Instructions to follow:
Every line of the records below that holds the word "Cell" should be copied out.

Collected data entries:
------------------------------
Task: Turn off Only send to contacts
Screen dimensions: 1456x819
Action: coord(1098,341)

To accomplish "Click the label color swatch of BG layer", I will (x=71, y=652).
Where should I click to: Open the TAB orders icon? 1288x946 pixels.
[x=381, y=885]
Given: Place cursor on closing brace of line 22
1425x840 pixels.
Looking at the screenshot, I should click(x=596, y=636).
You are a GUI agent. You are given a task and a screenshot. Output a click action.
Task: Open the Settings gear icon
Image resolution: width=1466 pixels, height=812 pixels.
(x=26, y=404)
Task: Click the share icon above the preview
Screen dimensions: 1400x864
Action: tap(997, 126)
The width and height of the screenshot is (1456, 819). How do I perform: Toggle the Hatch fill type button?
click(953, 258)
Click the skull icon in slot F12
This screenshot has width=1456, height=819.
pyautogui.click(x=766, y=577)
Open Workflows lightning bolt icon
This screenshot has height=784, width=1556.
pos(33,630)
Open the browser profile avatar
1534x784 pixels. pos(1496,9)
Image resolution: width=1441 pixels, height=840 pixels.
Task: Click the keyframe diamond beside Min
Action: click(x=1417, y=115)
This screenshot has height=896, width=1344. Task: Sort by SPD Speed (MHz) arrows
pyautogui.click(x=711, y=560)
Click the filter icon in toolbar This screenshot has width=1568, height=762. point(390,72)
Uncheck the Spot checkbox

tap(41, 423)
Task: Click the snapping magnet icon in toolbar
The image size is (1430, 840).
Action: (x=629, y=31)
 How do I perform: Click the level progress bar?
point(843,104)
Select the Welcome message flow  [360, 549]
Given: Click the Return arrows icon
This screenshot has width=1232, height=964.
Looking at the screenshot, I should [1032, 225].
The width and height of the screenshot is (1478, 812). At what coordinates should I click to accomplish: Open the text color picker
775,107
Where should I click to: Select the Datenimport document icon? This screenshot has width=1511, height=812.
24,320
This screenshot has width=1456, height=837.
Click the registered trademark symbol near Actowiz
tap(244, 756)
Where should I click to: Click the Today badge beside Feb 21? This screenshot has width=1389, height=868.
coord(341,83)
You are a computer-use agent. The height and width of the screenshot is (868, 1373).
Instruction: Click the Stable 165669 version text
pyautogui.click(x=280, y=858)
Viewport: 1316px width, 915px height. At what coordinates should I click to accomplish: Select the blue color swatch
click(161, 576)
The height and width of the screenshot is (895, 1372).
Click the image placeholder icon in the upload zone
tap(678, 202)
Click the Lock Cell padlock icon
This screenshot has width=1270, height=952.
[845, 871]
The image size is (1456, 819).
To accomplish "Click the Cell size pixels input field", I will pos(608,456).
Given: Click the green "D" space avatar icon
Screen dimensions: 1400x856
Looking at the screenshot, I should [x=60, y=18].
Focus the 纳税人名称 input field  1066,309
------------------------------
Answer to this task:
Click the Lock Cell padlock icon
To accomplish "Click the Cell size pixels input field", I will pos(608,456).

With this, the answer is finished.